Start of Document extract

RALEIGH — Amid the federal government’s efforts to extend its reach — in health care, the environment, and financial services — you might be forgiven for not noticing that in June President Obama signed “The Family Smoking Prevention and Tobacco Control Act” into law.

The bill allows the Food and Drug Administration (FDA) to regulate the manufacturing, marketing, and sale of tobacco — essentially banning most flavored cigarettes, prohibiting the use of terms like “light,” restricting advertising, and forcing the use of larger and more dramatic health warning labels. It represents the culmination of a decades-long effort by liberals to control the tobacco industry.

There was, of course, opposition from the North Carolina congressional delegation. Republican Sen. Richard Burr was a particularly vocal opponent. From Winston-Salem, the home of R.J. Reynolds, Burr has worked hard for more than a decade to improve the FDA’s regulation of food and medical products and accelerate the rate at which it allows drugs to be made available to the public. Burr contends the new law will erode the agency’s ability to perform these critical tasks.

Burr’s colleague in the Senate, Democrat Kay Hagan, was a less-prominent opponent, but joined with him to sponsor alternative legislation. Together they pushed a bill that would have allowed regulation of tobacco by a new agency in the Department of Health and Human Services.

All the state’s House Republicans voted against the bill, as did three Democrats: Larry Kissell, Mike McIntyre, and Heath Shuler. But the five other House Democrats from our state voted in favor, including Bob Etheridge, a former tobacco farmer and the representative of Harnett, Johnston, Nash, and much of Sampson counties — four of the biggest producers of the crop in the state.

End of Document extract

Study questions
(a) Answer these from the tobacco-law article:
(i) Which federal agency does the new law allow to regulate tobacco?
(ii) Which senator joined Richard Burr in sponsoring alternative legislation?
(iii) Which three North Carolina House Democrats voted against the bill?
(b) Carry on the tobacco-law article, beginning after its final sentence.
The listing is not needed for this work.

Start of Extracted records

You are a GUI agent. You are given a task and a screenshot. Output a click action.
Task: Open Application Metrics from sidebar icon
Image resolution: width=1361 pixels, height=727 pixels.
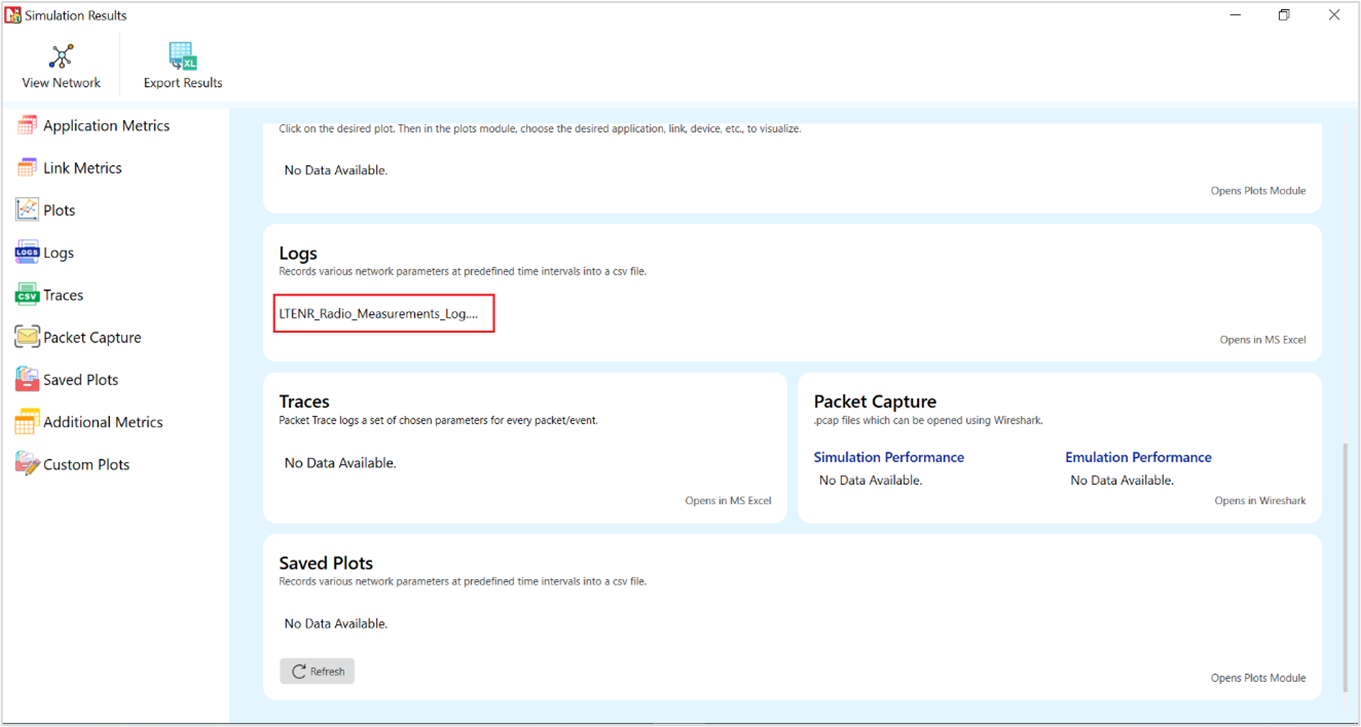point(27,126)
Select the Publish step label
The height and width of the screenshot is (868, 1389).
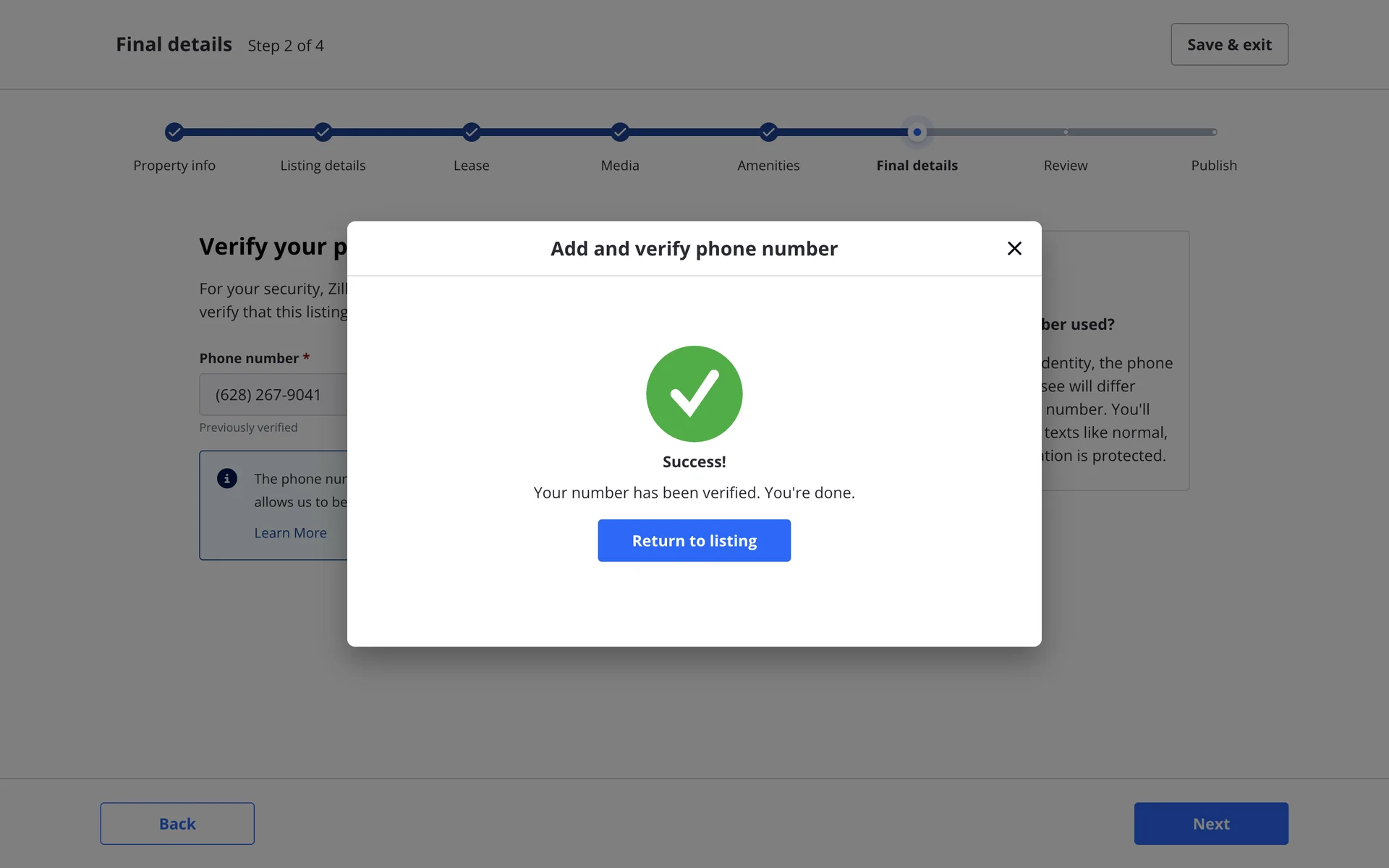(x=1214, y=166)
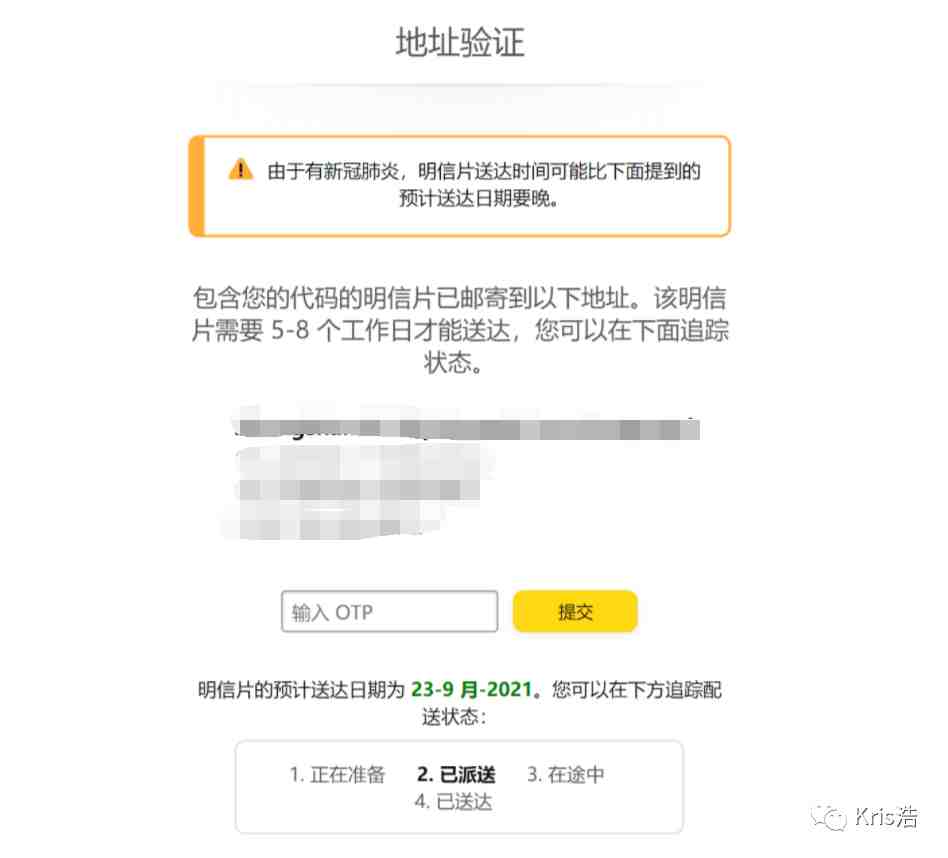Click the green date 23-9 月-2021

[x=472, y=689]
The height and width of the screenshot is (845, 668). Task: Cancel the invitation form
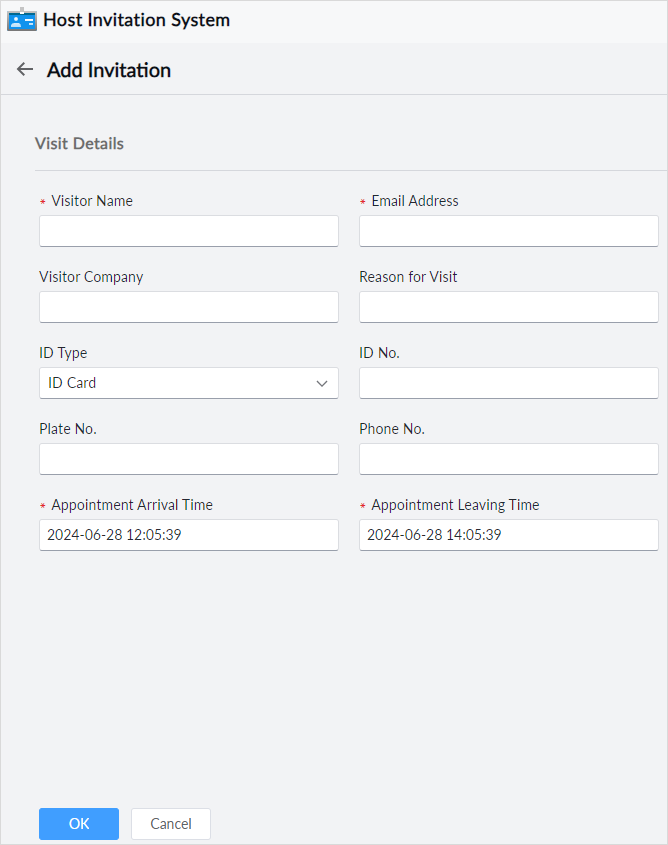pyautogui.click(x=171, y=824)
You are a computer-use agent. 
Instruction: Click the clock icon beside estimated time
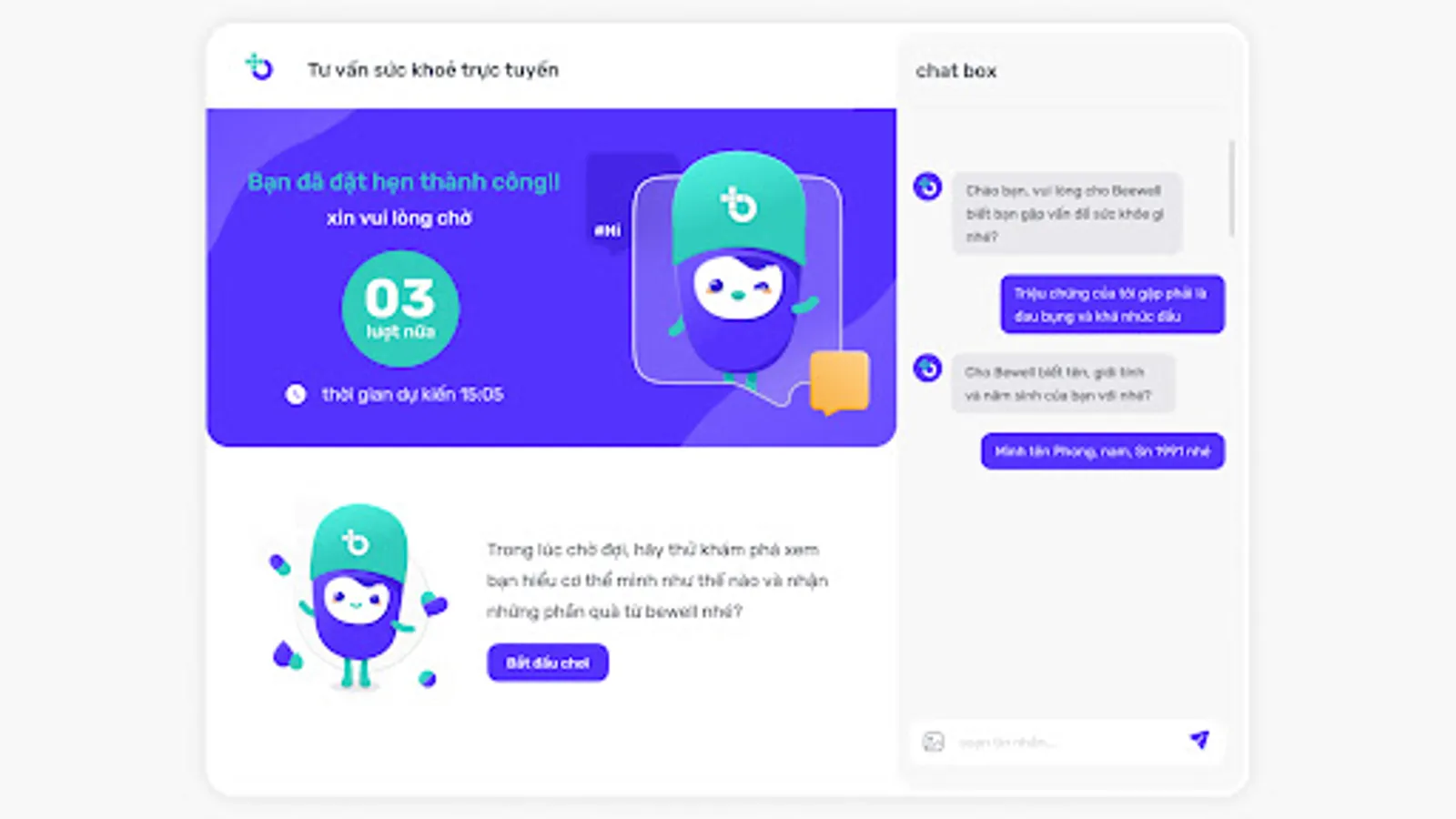click(296, 394)

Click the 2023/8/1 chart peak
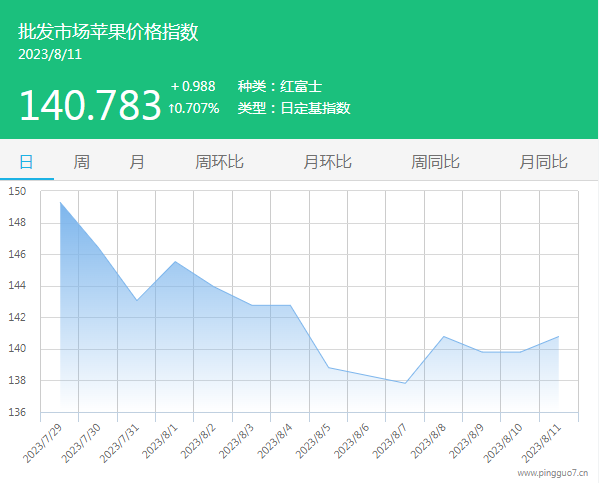tap(175, 261)
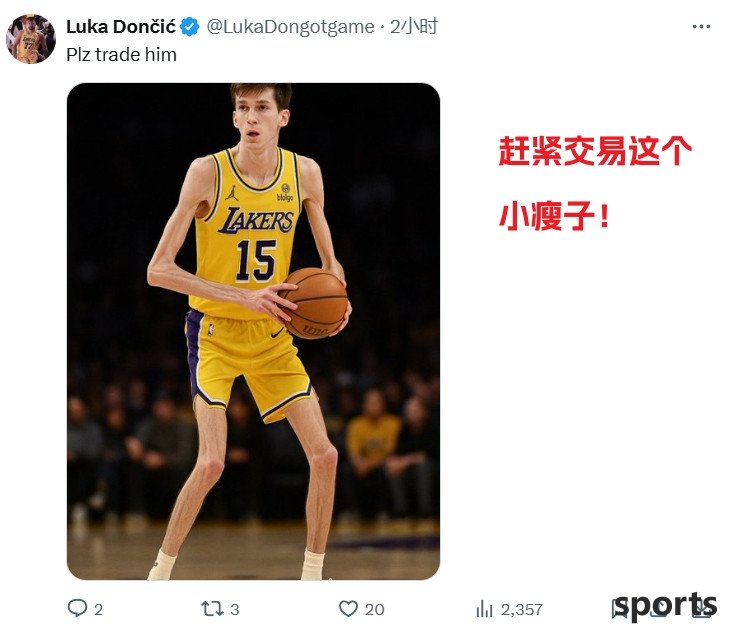Retweet using the repost arrows icon

coord(212,609)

End of Extracted records

Per-task outputs
(a)
(i) The Food and Drug Administration (FDA)
(ii) Kay Hagan
(iii) Larry Kissell, Mike McIntyre, and Heath Shuler

(b)
I’m also quite confident Hagan would have toed the Democrats’ line if Senate Majority Leader Harry Reid, D-Nev., really had needed her support. Instead, she was allowed by her party to cast a vote that might provide useful cover the next time she faces the electorate.

The bill’s passage and the emerging cleavage among North Carolina federal lawmakers is part of a bad summer for tobacco in this state. In May, Gov. Beverly Perdue signed into law a ban on smoking in bars and restaurants that will take effect next year. Democrats in the General Assembly just enacted a 10-cent-per-pack increase in the state’s cigarette tax — Perdue herself suggested an increase as large as $1 a pack in the spring.

This is all very revealing. Tobacco once had significant influence in the state’s politics. In 1964, it accounted for two-thirds of the state’s total farm revenue, and its growing and manufacturing generated 11.3 percent of gross state product. It had friends and supporters in both parties and in all offices. The state’s delegation fought in unison against mandatory health warning labels and the ban on television and radio advertising signed by President Richard Nixon in 1969.

Today, tobacco’s political sway has diminished dramatically. Clearly it no longer can count on support from the state’s Democrats. The big-time lobbyists at the General Assembly now represent government employees, lawyers, banks, utilities, pork producers, developers, and hospitals. The media and most politicians now frame the issue as one of protecting public health, rather than supporting agriculture and the economy. Tobacco can only play defense, engaging in a strategy to stave off regulation and more taxation.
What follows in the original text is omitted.